==== Material to process ====

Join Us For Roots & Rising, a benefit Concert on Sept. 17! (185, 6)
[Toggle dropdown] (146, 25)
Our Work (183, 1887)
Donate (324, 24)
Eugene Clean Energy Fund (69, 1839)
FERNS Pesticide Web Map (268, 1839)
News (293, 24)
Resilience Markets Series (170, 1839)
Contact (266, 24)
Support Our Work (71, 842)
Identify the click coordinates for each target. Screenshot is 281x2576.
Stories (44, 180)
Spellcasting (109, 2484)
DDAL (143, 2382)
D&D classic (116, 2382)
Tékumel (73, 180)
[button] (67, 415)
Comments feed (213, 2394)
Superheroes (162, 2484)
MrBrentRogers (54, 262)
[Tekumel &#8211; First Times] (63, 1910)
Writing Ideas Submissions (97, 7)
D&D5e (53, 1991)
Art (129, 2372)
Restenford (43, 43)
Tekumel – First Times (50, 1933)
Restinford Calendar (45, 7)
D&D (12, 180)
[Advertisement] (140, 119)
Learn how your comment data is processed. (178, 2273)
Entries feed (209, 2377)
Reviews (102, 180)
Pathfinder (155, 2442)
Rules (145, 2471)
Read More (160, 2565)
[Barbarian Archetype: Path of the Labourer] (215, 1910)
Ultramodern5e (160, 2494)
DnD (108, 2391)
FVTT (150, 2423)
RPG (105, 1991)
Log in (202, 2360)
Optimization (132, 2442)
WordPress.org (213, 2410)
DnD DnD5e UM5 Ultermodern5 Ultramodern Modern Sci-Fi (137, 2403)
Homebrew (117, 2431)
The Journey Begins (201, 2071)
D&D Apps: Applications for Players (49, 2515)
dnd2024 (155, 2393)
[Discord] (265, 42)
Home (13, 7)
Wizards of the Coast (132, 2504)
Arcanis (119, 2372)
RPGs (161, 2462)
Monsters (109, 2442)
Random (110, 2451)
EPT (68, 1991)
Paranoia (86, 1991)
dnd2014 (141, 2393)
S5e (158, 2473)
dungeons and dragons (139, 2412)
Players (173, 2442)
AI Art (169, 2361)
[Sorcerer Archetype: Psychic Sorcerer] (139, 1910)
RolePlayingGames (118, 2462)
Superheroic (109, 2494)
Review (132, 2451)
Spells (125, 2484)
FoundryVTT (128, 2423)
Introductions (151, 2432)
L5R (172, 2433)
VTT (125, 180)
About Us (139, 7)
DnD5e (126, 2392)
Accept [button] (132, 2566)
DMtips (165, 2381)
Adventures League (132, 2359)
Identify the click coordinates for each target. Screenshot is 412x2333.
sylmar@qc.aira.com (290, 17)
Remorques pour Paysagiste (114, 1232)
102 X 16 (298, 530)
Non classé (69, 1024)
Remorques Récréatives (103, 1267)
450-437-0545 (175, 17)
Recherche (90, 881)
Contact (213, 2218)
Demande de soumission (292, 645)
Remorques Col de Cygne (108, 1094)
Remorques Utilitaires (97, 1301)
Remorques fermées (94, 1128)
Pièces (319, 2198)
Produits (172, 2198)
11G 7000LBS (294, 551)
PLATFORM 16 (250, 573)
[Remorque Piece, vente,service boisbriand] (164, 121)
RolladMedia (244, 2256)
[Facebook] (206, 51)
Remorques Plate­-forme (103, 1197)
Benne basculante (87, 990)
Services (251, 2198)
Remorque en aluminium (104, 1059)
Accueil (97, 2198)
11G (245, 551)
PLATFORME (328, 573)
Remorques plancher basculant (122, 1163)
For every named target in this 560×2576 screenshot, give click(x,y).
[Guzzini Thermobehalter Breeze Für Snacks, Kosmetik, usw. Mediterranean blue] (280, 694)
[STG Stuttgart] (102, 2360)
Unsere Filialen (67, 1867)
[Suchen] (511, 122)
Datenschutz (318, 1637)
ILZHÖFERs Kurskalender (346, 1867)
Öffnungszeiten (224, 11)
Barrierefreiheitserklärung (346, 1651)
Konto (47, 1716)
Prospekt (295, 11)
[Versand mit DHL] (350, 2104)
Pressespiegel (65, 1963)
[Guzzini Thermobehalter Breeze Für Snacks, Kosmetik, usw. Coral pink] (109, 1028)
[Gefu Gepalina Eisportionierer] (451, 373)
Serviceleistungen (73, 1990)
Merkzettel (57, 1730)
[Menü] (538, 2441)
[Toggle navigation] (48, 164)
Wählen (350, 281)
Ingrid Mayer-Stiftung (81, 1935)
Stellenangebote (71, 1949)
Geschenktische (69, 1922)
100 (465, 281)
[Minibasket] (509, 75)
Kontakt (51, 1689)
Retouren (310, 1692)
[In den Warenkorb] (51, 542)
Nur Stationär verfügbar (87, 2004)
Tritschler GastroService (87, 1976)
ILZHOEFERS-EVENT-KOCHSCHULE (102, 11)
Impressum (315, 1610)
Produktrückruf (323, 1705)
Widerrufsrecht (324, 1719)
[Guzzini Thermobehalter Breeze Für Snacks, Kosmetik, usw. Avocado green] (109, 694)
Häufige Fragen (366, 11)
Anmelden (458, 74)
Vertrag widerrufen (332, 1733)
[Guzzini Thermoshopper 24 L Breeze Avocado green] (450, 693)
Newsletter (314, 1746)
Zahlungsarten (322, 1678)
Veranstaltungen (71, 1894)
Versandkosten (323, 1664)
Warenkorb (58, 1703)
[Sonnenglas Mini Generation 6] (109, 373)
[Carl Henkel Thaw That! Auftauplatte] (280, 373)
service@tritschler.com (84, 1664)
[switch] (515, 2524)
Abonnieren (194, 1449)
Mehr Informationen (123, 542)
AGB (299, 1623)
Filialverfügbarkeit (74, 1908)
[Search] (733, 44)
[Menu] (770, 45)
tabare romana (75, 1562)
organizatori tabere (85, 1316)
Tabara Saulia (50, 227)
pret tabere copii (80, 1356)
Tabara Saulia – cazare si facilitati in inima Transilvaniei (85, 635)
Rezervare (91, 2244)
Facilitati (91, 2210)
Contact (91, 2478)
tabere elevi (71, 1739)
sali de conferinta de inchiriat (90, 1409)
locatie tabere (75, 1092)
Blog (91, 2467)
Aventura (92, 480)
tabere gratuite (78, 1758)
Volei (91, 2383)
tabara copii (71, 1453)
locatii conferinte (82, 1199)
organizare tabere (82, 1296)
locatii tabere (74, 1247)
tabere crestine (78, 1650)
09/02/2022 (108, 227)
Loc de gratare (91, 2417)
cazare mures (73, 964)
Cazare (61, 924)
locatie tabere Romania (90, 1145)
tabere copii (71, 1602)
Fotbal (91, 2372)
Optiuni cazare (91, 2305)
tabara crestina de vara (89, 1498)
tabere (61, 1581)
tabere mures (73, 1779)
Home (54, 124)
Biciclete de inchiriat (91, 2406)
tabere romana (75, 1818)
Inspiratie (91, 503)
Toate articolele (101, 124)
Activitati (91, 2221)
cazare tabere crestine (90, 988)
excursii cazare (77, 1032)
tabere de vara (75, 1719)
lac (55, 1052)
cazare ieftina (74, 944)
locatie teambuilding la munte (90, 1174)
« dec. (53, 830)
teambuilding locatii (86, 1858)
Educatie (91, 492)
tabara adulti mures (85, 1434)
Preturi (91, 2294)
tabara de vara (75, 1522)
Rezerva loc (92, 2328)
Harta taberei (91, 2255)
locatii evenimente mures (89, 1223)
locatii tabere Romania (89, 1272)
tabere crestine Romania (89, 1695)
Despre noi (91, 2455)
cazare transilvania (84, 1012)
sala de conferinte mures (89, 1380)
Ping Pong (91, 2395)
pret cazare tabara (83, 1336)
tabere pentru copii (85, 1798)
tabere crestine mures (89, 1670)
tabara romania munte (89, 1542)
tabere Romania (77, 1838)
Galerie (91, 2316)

====

* [What you are asked to do] Go over the data and return every line that includes the word "vara".

* [Task response]
tabara crestina de vara (89, 1498)
tabere de vara (75, 1719)
tabara de vara (75, 1522)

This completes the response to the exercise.